さらさら録

日々のさらさらの記録

歳を取っても、生きやすくなってないよ。けど。

わたしは昔からたましいが服も着ずに歩いているような人間で、世間一般というものと自分との距離をうまく測れず折り合いをつけられずにいた。そして、枠から弾かれぶつかり打ちのめされぼろぼろになると、大人たちは言ったのだ。
「歳を取れば、生きやすくなるから。それまでの辛抱だから」と。
ところがどっこい、自分が死ぬ予定だった年齢を10ほど超えて立派な大人と見なされる年齢になったけど、やっぱり世間一般と折り合いがつけられない。それどころか、年々“世間”という見えない枠から、自分がどれだけ外れているのかを思い知らされる日々が続いている。相変わらず本音と建前がわからないし、たましいだって素っ裸のまんまだ。せめて下着くらいは着てほしいんだけど。
つまり、全然生きやすくなんてなってない。結局、どうしたって生きづらい。
もしかしたら、「歳を取れば生きやすくなる」と大人に言われて、それを拠り所に生きているティーンエイジャーもいるかもしれない。ごめんね、わたしは生きやすくならなかったよ。もっと歳を取れば違うのかもしれないけど、思ったより苦しいよ。だけど、これは脅したくて書いてるわけじゃない。生きやすくなってないけど、少しだけ呼吸がしやすくなった。

歳を取ったことで、“学校”という枠組みを失い、それよりもっと広い“社会”という枠組みの中で生きることになった。社会はとても広くて、学校の中では知り合うこともできなかった人たちと知り合うことが可能になった。その社会にはインターネットも入ってくる。わたしは、枠組みから外れてしまう自分を肯定してくれたり、面白がってくれたり、見守ってくれる人に出会うことができた。

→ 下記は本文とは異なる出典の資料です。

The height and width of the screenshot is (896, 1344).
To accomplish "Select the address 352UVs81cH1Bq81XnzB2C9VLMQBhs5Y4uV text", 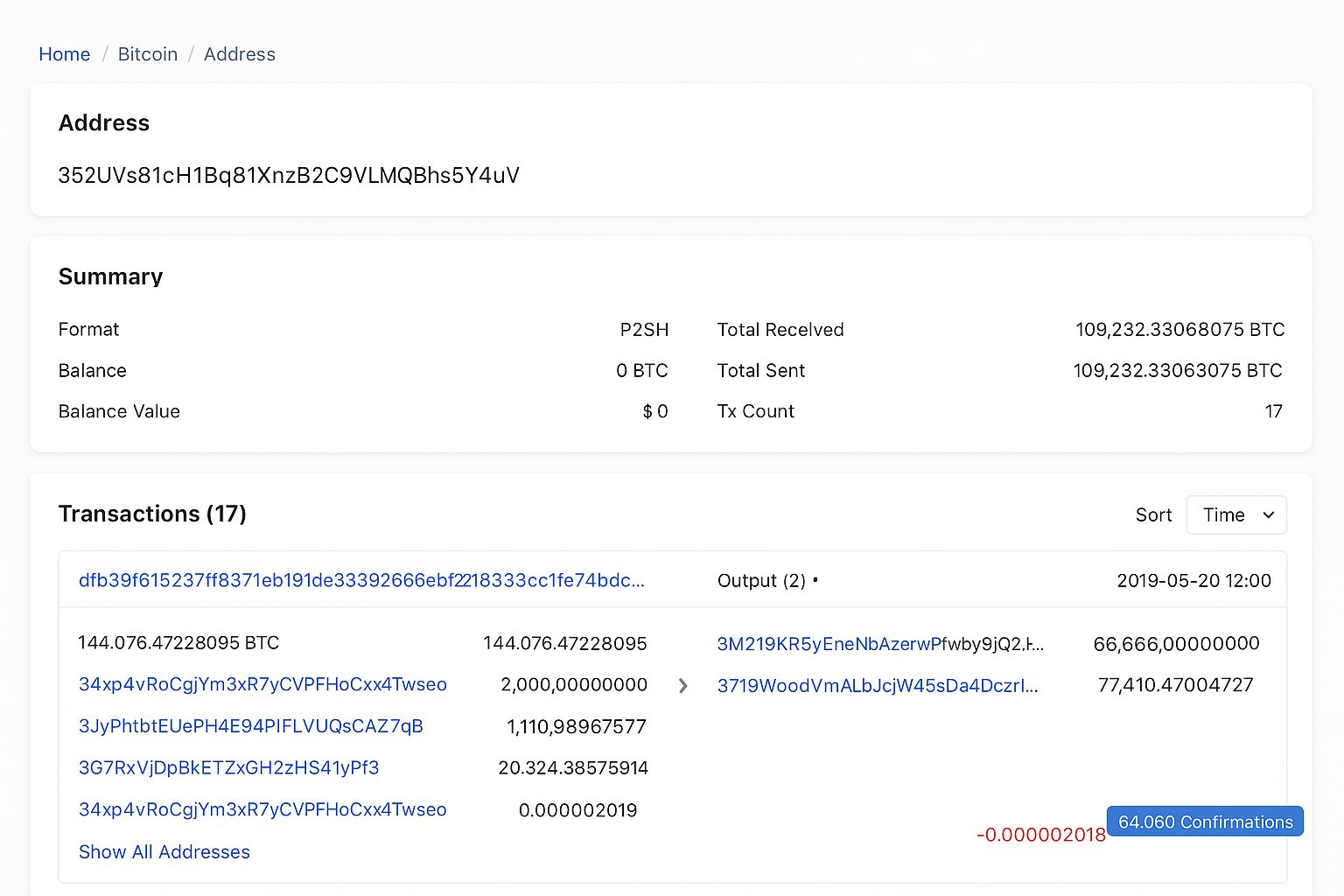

それだけでも大きな救いだった。
「ああ、わたし、息しててもいいんだな」と思えた。
歳を取っても生きづらさそのものは変わってないし、状況はより過酷になってたりする。だけど、生きづらさを抱えながら不器用に生きることが、少しだけ許されるようになった気がしている。これは、人徳がどうこうじゃなくて、誤解や批判を恐れず不器用な生き方を書き残してきた結果なのかな、なんて考えている。
ここのところ、あらゆることが起こりすぎてオーバーフロー状態になってうまく呼吸ができなくなり、もう死ぬしかないけど死ぬ気力もないからとりあえず頓服薬を飲んで意識を失ってどうにか生きながらえる、という凄まじい状態の悪さの中にいた。仕事終わりの友人を捕まえて泣いて現状を整理してもらったり、平日昼間にいきなりキャスを始めてぐだぐだと好きな話題である短歌のことを話したりしていた。そうする中で、わたしはまた呼吸する方法を思い出せた。いい意味で甘やかしてくれる存在、悪いところは悪いと言いつつ基本的に肯定してくれる人の存在がなかったら、呼吸の仕方も忘れて死んでいたかもしれない。彼らにはもう、感謝しかない。
わたしはたぶん、生きづらさを死ぬまで抱えてもがいて生きていくんだろう。だけど、生きづらさを抱えたままでも少し呼吸がしやすくなったことは、生きていく上で大きな勇気だ。
いつか、元気になったら、今度はわたしが生きづらさを抱えた人へ、少し呼吸がしやすくなるために何ができるのかを考えていけるようになりたい。与えてもらったものを還元していけるように。